Pixel coordinate grounding data
*** Begin section ***
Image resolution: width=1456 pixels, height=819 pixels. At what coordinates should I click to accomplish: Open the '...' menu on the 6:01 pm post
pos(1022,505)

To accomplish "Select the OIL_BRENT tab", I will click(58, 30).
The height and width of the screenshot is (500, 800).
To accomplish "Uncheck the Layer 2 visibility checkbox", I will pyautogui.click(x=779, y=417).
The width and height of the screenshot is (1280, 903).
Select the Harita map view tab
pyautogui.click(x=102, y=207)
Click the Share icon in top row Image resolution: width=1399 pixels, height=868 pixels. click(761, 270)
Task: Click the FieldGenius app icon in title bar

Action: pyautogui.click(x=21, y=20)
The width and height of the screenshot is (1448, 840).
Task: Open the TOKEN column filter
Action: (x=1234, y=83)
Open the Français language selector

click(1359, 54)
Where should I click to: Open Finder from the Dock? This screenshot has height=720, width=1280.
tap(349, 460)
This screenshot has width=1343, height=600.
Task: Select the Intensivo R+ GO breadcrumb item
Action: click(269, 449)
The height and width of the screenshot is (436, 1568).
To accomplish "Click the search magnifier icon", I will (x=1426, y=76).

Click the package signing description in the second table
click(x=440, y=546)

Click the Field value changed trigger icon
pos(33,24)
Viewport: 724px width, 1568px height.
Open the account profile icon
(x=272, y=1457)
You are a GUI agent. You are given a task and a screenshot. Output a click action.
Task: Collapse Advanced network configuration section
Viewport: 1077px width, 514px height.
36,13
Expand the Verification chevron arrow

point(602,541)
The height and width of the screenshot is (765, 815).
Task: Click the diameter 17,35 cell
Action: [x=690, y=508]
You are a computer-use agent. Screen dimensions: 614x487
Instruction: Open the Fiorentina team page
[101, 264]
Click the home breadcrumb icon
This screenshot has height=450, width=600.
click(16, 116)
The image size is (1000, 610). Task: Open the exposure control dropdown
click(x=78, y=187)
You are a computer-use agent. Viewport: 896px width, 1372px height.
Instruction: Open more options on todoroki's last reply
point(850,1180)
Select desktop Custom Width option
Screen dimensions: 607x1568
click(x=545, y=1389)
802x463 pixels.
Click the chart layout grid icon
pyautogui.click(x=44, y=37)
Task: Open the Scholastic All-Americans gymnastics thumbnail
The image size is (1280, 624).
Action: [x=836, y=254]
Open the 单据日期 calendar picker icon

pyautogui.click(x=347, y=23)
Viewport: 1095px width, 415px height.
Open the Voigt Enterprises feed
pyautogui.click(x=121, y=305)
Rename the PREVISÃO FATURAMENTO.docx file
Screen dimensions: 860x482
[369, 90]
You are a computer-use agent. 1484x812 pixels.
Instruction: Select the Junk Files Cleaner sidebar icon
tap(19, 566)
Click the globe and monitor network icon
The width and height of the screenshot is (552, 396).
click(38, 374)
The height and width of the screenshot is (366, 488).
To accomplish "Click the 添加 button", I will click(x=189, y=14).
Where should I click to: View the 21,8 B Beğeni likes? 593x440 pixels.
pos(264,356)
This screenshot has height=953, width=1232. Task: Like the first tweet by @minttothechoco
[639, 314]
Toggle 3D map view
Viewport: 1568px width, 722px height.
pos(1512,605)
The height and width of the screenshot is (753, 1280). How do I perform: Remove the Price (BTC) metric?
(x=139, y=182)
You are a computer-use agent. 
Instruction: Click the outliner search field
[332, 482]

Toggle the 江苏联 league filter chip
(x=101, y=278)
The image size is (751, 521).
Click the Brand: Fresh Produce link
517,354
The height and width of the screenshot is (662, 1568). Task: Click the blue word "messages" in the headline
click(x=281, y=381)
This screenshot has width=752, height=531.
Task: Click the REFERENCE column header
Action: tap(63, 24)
*** End section ***
◆ **Exercise instructions**
Please retype, with no changes, the lines that run from the first line of the entries to the line with "Click the Share", both ends included.

◆ **Answer area**
Image resolution: width=1456 pixels, height=819 pixels. At what coordinates should I click to accomplish: Open the '...' menu on the 6:01 pm post
pos(1022,505)

To accomplish "Select the OIL_BRENT tab", I will click(58, 30).
The height and width of the screenshot is (500, 800).
To accomplish "Uncheck the Layer 2 visibility checkbox", I will pyautogui.click(x=779, y=417).
The width and height of the screenshot is (1280, 903).
Select the Harita map view tab
pyautogui.click(x=102, y=207)
Click the Share icon in top row Image resolution: width=1399 pixels, height=868 pixels. click(761, 270)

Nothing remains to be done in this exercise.